**Instructions for the task**
Could you print the full listing again, exactly as written?

------ Data to process ------

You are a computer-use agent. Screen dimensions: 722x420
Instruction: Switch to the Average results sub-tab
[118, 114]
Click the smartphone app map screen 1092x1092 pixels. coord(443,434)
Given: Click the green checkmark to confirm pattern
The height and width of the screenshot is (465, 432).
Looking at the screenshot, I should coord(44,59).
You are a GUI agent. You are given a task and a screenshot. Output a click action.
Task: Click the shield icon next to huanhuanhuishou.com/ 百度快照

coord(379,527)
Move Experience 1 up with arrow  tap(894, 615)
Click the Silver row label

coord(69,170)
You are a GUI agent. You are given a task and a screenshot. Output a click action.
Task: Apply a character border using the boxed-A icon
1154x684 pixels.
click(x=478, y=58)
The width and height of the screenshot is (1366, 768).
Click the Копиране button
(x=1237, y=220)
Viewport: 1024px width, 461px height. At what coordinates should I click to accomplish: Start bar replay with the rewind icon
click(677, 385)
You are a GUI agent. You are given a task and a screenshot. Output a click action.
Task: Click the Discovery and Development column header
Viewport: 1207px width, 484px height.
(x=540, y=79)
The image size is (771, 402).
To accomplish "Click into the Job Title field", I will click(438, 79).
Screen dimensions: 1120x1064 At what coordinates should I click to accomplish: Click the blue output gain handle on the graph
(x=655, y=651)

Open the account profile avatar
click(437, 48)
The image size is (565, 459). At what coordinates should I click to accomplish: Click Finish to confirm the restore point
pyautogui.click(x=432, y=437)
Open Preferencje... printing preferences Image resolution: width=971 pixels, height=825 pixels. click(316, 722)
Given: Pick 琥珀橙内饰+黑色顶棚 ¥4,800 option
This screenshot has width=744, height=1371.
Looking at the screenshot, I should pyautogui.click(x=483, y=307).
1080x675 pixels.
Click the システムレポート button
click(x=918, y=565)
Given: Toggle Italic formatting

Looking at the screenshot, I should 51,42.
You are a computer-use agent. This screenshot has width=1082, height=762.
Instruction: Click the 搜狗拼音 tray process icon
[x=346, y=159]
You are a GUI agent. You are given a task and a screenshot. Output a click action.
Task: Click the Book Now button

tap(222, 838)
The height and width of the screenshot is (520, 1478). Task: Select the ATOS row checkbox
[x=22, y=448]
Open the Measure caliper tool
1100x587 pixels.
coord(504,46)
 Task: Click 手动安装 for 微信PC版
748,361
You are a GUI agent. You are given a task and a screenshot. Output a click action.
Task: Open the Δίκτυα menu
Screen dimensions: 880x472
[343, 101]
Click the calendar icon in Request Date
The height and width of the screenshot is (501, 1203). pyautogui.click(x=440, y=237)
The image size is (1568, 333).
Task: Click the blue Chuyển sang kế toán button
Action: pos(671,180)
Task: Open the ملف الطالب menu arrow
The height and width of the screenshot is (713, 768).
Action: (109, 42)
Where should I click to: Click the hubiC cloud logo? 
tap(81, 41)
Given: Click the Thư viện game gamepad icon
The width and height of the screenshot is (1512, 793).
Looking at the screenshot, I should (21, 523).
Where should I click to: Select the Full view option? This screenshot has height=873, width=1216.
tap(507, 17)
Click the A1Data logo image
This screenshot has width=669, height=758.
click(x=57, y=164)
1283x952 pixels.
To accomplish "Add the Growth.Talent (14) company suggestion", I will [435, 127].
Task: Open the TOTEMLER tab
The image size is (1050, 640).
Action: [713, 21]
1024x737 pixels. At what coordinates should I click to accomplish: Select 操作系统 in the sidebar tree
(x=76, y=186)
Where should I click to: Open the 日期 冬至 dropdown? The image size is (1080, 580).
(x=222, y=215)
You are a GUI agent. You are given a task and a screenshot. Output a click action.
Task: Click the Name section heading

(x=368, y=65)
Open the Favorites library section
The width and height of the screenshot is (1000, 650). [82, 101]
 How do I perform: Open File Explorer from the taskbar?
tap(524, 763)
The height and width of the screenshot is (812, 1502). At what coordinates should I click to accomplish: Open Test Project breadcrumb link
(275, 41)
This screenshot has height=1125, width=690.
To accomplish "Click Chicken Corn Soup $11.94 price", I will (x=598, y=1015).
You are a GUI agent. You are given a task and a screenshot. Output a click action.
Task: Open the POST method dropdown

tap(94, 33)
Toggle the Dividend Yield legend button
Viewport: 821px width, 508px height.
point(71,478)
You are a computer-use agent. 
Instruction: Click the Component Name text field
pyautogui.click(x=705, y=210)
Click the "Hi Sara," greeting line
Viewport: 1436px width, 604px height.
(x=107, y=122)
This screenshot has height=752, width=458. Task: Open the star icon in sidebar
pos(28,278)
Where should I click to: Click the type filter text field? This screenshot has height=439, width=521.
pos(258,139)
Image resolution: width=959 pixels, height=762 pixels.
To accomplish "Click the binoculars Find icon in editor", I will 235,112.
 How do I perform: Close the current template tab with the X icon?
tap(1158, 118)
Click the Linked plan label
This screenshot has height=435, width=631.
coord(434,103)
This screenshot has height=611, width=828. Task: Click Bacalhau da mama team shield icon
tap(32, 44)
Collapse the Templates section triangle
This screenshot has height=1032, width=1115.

------

**Solution to this exercise**
You are a computer-use agent. Screen dimensions: 722x420
Instruction: Switch to the Average results sub-tab
[118, 114]
Click the smartphone app map screen 1092x1092 pixels. coord(443,434)
Given: Click the green checkmark to confirm pattern
The height and width of the screenshot is (465, 432).
Looking at the screenshot, I should coord(44,59).
You are a GUI agent. You are given a task and a screenshot. Output a click action.
Task: Click the shield icon next to huanhuanhuishou.com/ 百度快照

coord(379,527)
Move Experience 1 up with arrow  tap(894, 615)
Click the Silver row label

coord(69,170)
You are a GUI agent. You are given a task and a screenshot. Output a click action.
Task: Apply a character border using the boxed-A icon
1154x684 pixels.
click(x=478, y=58)
The width and height of the screenshot is (1366, 768).
Click the Копиране button
(x=1237, y=220)
Viewport: 1024px width, 461px height. At what coordinates should I click to accomplish: Start bar replay with the rewind icon
click(677, 385)
You are a GUI agent. You are given a task and a screenshot. Output a click action.
Task: Click the Discovery and Development column header
Viewport: 1207px width, 484px height.
(x=540, y=79)
The image size is (771, 402).
To accomplish "Click into the Job Title field", I will click(438, 79).
Screen dimensions: 1120x1064 At what coordinates should I click to accomplish: Click the blue output gain handle on the graph
(x=655, y=651)

Open the account profile avatar
click(437, 48)
The image size is (565, 459). At what coordinates should I click to accomplish: Click Finish to confirm the restore point
pyautogui.click(x=432, y=437)
Open Preferencje... printing preferences Image resolution: width=971 pixels, height=825 pixels. click(316, 722)
Given: Pick 琥珀橙内饰+黑色顶棚 ¥4,800 option
This screenshot has width=744, height=1371.
Looking at the screenshot, I should pyautogui.click(x=483, y=307).
1080x675 pixels.
Click the システムレポート button
click(x=918, y=565)
Given: Toggle Italic formatting

Looking at the screenshot, I should 51,42.
You are a computer-use agent. This screenshot has width=1082, height=762.
Instruction: Click the 搜狗拼音 tray process icon
[x=346, y=159]
You are a GUI agent. You are given a task and a screenshot. Output a click action.
Task: Click the Book Now button

tap(222, 838)
The height and width of the screenshot is (520, 1478). Task: Select the ATOS row checkbox
[x=22, y=448]
Open the Measure caliper tool
1100x587 pixels.
coord(504,46)
 Task: Click 手动安装 for 微信PC版
748,361
You are a GUI agent. You are given a task and a screenshot. Output a click action.
Task: Open the Δίκτυα menu
Screen dimensions: 880x472
[343, 101]
Click the calendar icon in Request Date
The height and width of the screenshot is (501, 1203). pyautogui.click(x=440, y=237)
The image size is (1568, 333).
Task: Click the blue Chuyển sang kế toán button
Action: pos(671,180)
Task: Open the ملف الطالب menu arrow
The height and width of the screenshot is (713, 768).
Action: (109, 42)
Where should I click to: Click the hubiC cloud logo? 
tap(81, 41)
Given: Click the Thư viện game gamepad icon
The width and height of the screenshot is (1512, 793).
Looking at the screenshot, I should (21, 523).
Where should I click to: Select the Full view option? This screenshot has height=873, width=1216.
tap(507, 17)
Click the A1Data logo image
This screenshot has width=669, height=758.
click(x=57, y=164)
1283x952 pixels.
To accomplish "Add the Growth.Talent (14) company suggestion", I will [435, 127].
Task: Open the TOTEMLER tab
The image size is (1050, 640).
Action: [713, 21]
1024x737 pixels. At what coordinates should I click to accomplish: Select 操作系统 in the sidebar tree
(x=76, y=186)
Where should I click to: Open the 日期 冬至 dropdown? The image size is (1080, 580).
(x=222, y=215)
You are a GUI agent. You are given a task and a screenshot. Output a click action.
Task: Click the Name section heading

(x=368, y=65)
Open the Favorites library section
The width and height of the screenshot is (1000, 650). [82, 101]
 How do I perform: Open File Explorer from the taskbar?
tap(524, 763)
The height and width of the screenshot is (812, 1502). At what coordinates should I click to accomplish: Open Test Project breadcrumb link
(275, 41)
This screenshot has height=1125, width=690.
To accomplish "Click Chicken Corn Soup $11.94 price", I will (x=598, y=1015).
You are a GUI agent. You are given a task and a screenshot. Output a click action.
Task: Open the POST method dropdown

tap(94, 33)
Toggle the Dividend Yield legend button
Viewport: 821px width, 508px height.
point(71,478)
You are a computer-use agent. 
Instruction: Click the Component Name text field
pyautogui.click(x=705, y=210)
Click the "Hi Sara," greeting line
Viewport: 1436px width, 604px height.
(x=107, y=122)
This screenshot has height=752, width=458. Task: Open the star icon in sidebar
pos(28,278)
Where should I click to: Click the type filter text field? This screenshot has height=439, width=521.
pos(258,139)
Image resolution: width=959 pixels, height=762 pixels.
To accomplish "Click the binoculars Find icon in editor", I will 235,112.
 How do I perform: Close the current template tab with the X icon?
tap(1158, 118)
Click the Linked plan label
This screenshot has height=435, width=631.
coord(434,103)
This screenshot has height=611, width=828. Task: Click Bacalhau da mama team shield icon
tap(32, 44)
Collapse the Templates section triangle
This screenshot has height=1032, width=1115.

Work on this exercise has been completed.